▸ **TRECHO DA RESENHA**
= = = = = = =
New faces of a prismatic figure

RESENHAS

Novas faces de uma figura prismática

Hélio Seixas Guimarães

Professor-doutor e pesquisador da Universidade de São Paulo, coeditor e membro da Comissão Executiva da Machado de Assis em linha – Revista eletrônica de estudos machadianos (Qualis, A1); membro da Comissão Editorial e Executiva de Teresa – Revista de literatura brasileira. Graduado em Comunicação Social (Jornalismo) pela Pontifícia Universidade Católica de São Paulo, mestre e doutor em Teoria e História Literária pela Universidade Estadual de Campinas, tem pós-doutorado na University of Manchester, Reino Unido. @ – helioguim@gmail.com


Cinco meses antes de morrer, Machado escreveu ao amigo e crítico José Veríssimo, que lhe havia pedido autorização para publicar sua correspondência: "Não me parece que de tantas cartas que escrevi a amigos e a estranhos se possa apurar nada de interessante, salvo as recordações pessoais que conservarem para alguns".

Podemos dizer, machadianamente, que o escritor tinha e não tinha razão.

A correspondência de Machado de Assis pode ser lida como um enorme capítulo de negativas: não há revelação de grandes segredos íntimos, nem testemunhos sobre o modo de composição das obras, nem discussões filosóficas ou estéticas, nem comentários indiscretos sobre os contemporâneos. Boa parte da correspondência é protocolar, tratando de questões do dia, respondendo sucintamente a perguntas ou cedendo às insistências do interlocutor. Nesses escritos, a pena nunca parece correr solta, e sim presa ao controle severo de um homem que raramente deixou entrever sua intimidade.

Por sua vez, embora discreta e relativamente pouco numerosa, essa correspondência constitui também um farto e abundante manancial de informações sobre o escritor e as relações diversificadas que estabeleceu com correspondentes de várias idades, com os quais manteve distâncias sempre calculadas, mas muito variadas. Junto com o burocrata estritamente protocolar, quase seco, há também o homem com discretas expansões de afeto, reservadas aos velhos amigos, como Nabuco e Salvador de Mendonça, mas especialmente para os jovens cujas amizades cultivou na velhice, como Magalhães de Azeredo e Mário de Alencar.

Assim, se de fato são poucas as cartas que interessam isoladamente, o conjunto delas, que vem sendo reunido e anotado de maneira primorosa por Sérgio Paulo Rouanet, Irene Moutinho e Sílvia Eleutério, representa documento valioso sobre o homem e o escritor.
= = = = = = =
▸ **MATERIAL FORNECIDO**
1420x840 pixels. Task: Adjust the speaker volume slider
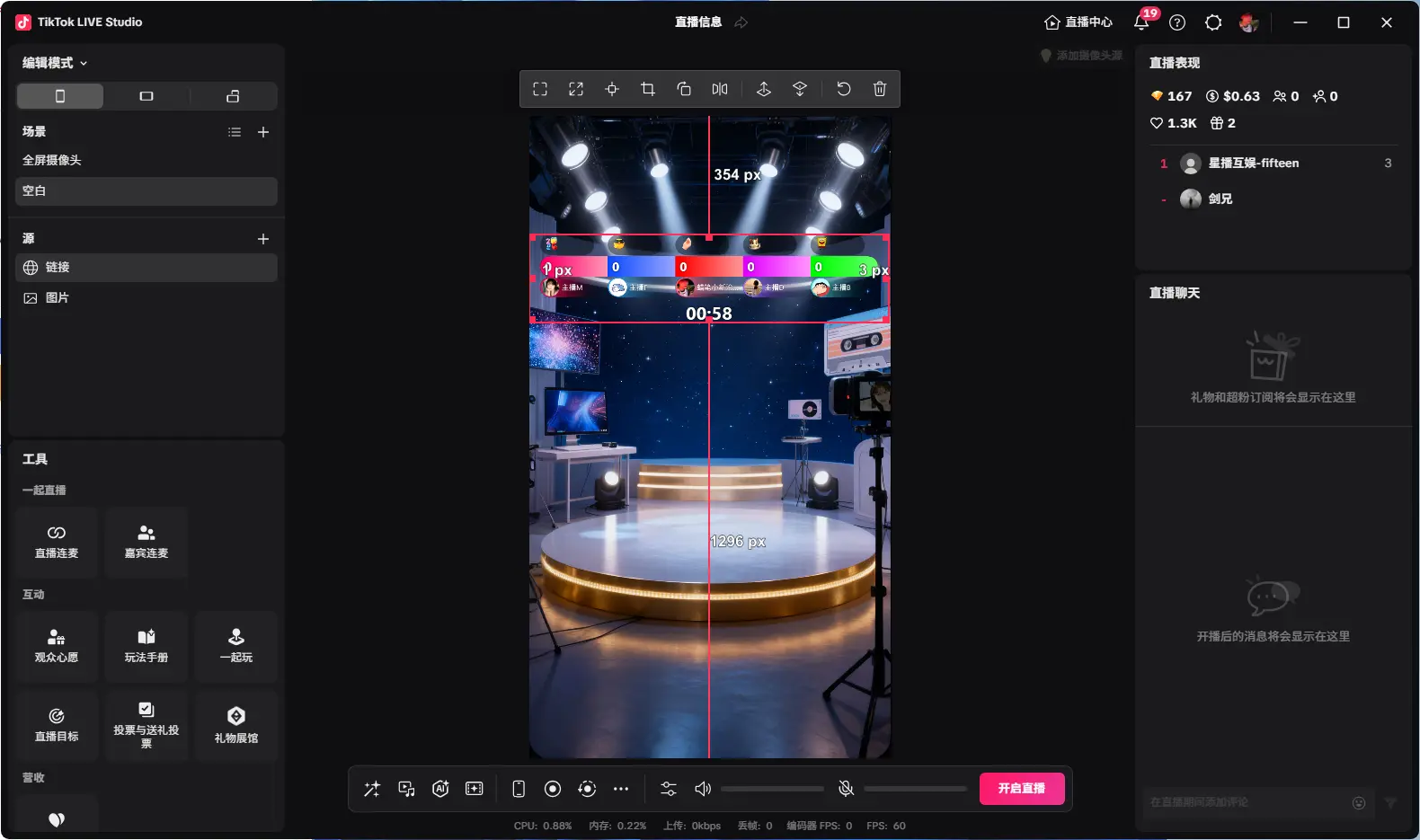772,789
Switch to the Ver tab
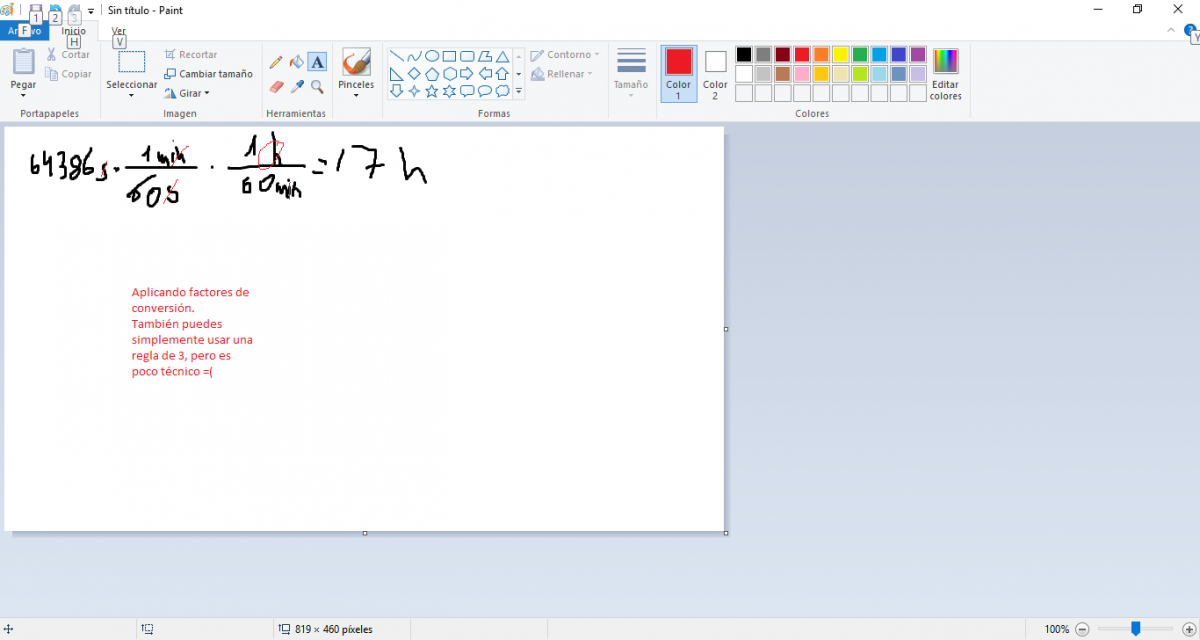The width and height of the screenshot is (1200, 640). click(119, 31)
= = = = = = =
▸ **QUESTÕES PROPOSTAS**
1. Responda, com base na resenha sobre a correspondência de Machado de Assis:
(a) A quem Machado escreveu cinco meses antes de morrer?
(b) Quais velhos amigos são citados como destinatários de discretas expansões de afeto?
(c) Quem vem reunindo e anotando o conjunto das cartas?
2. Prossiga a resenha sobre a correspondência de Machado de Assis a partir do último parágrafo apresentado.
O material não guarda relação alguma com a resenha.

▸ **RESPOSTAS DO EXERCÍCIO**
1.
(a) Ao amigo e crítico José Veríssimo.
(b) Nabuco e Salvador de Mendonça.
(c) Sérgio Paulo Rouanet, Irene Moutinho e Sílvia Eleutério.

2.
O tomo mais recente dessa correspondência, o terceiro, inclui cartas escritas e recebidas entre 1890 e 1900. Esses são os anos em que a troca epistolar se tornou mais abundante e diversificada, o que também indica o prestígio crescente do escritor, que a essa altura trocava cartas com pessoas proeminentes da política e da diplomacia, como Joaquim Nabuco, Salvador de Mendonça, Oliveira Lima e o Barão de Rio Branco; do jornalismo, como Quintino Bocaiúva e Max Fleiuss; e das Letras, como Coelho Neto, Graça Aranha e Olavo Bilac. Neste terceiro tomo há 291 documentos e cerca de sessenta correspondentes, ao passo que nos anteriores (o Tomo I vai de 1860 a 1869; o Tomo II, de 1870 a 1889) cada década compreendia cerca de cem documentos, com um número de correspondentes significativamente menor.

A leitura das 658 páginas do volume publicado mais recentemente confirma em grande parte o que se notava nos volumes anteriores: as cartas recebidas por Machado são mais numerosas e mais extensas do que as que ele escreveu, algo que deixava exasperados seus interlocutores, que não raro se queixam dos longos períodos de silêncio, das respostas lacônicas ou das não respostas. Sobressaem mais uma vez aqui a polidez e a contenção de todo o conjunto, notáveis tanto na correspondência ativa (escrita por Machado) como na passiva (recebida por ele).

Desde os cabeçalhos e os vocativos até os cumprimentos de despedida, nos quais se percebe a distância afetiva que separa o escritor dos seus interlocutores, tudo está regido por uma retórica muito bem manejada por todos, sendo raros os momentos de destom. Ainda que os tamanhos dos textos variem muito, do lembrete ao bilhete e às longas cartas informativas, poucas vezes alguém abusa da paciência de Machado, e Machado não enfastia ninguém.

A normalidade e o equilíbrio do conjunto são rompidos raramente.

Nas cinco cartas que escreve a Machado, Graça Aranha é dos poucos a adotar outro tom, entre derramado e galhofeiro:

E entre aqueles que eu amo com um doido e decidido amor está Você, meu mestre de todos os momentos, meu confidente íntimo, meu guia, meu espelho. O que Você é lá dentro desta alma tão escondida, eu sei muito bem. A sua ironia, que não entendem bem, é uma forma superior de piedade, é um sorriso de desdém do sonhador profundo, absoluto, ferido pela triste contingência da Realidade, que ele não pode vencer. E exatamente neste ponto foi que se deu o nosso íntimo contato.1 1 Carta de Graça Aranha datada de 21 de julho de 1899, p.389.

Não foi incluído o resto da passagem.